TPOD, a tool for painless object detection, is a web-based system that simplifies and streamlines the process of creating DNN-based highly accurate object detectors. It helps application developers with no prior computer vision background to quickly collect training images, label them, and train object detector.
TPOD is your one stop shop for instance object detection.
- Record multiple videos (~10 videos for each object) of ~10 seconds capturing the object you want to create an object detector for.
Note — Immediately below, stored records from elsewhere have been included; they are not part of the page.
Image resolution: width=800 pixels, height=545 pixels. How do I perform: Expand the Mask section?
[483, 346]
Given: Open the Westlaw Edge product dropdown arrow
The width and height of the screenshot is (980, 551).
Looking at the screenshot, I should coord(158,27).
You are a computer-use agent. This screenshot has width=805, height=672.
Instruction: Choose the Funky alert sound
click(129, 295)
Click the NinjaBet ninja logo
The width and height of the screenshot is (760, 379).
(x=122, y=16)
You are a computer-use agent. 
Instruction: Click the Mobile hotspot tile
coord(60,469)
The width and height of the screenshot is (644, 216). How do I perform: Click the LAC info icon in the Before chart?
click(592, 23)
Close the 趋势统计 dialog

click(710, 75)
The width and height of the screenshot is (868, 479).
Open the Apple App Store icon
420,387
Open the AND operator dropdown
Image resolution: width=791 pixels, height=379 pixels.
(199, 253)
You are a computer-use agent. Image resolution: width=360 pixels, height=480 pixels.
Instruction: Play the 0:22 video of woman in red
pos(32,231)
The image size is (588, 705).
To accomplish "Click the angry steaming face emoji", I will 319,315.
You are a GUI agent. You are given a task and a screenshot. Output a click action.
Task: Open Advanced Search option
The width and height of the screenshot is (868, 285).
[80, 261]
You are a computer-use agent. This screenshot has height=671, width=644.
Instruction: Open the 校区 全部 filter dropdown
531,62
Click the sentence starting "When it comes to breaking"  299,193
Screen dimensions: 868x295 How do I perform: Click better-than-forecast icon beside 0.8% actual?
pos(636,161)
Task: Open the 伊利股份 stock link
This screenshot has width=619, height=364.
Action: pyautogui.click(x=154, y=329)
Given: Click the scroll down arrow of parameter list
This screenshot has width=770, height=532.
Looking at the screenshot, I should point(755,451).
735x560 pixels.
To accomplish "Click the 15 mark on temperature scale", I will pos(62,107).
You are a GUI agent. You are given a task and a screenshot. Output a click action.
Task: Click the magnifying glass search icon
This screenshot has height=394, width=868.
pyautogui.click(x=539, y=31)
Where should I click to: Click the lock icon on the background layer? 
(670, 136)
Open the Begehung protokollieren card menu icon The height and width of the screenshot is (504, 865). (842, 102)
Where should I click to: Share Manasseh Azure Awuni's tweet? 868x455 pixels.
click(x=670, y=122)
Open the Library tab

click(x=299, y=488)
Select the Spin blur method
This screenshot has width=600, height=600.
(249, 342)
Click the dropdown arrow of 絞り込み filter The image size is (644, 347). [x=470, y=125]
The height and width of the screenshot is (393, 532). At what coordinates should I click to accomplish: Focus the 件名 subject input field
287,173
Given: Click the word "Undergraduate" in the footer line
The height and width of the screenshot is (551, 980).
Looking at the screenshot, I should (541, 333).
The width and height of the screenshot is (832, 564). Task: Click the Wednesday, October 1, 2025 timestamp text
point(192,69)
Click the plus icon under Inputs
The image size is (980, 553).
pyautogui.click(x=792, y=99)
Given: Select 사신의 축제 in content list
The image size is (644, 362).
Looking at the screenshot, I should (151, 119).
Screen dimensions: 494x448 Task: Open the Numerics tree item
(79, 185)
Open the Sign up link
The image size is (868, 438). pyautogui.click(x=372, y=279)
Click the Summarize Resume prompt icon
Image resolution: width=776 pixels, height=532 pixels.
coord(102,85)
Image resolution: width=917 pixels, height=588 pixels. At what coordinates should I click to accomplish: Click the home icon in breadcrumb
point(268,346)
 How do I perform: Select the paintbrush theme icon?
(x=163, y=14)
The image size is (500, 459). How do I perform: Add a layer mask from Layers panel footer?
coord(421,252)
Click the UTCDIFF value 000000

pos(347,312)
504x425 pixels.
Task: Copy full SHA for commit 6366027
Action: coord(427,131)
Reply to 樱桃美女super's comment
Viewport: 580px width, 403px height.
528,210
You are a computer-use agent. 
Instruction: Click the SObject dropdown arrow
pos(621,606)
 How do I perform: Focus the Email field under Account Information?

Videos capturing the object under different view points, lighting conditions, scale, and with negative examples in your use case work better.
- Upload the videos to TPOD on the video management page.
- Add labels, specifying the name of the object for each video.
- Go to classifier management, select training videos, and launch training.
- When the training is finsihed, you can upload sample test images to get a feeling on how well the classifier is working by going to the "detection" column in the classifier management page.
- TPOD supports exporting the trained model as an HTTP server to ease integration with external applications. The HTTP server is encapsulated as a container image.
- Click on "Export" Button. A banner will show up with a docker pull command showing the uri of the container image.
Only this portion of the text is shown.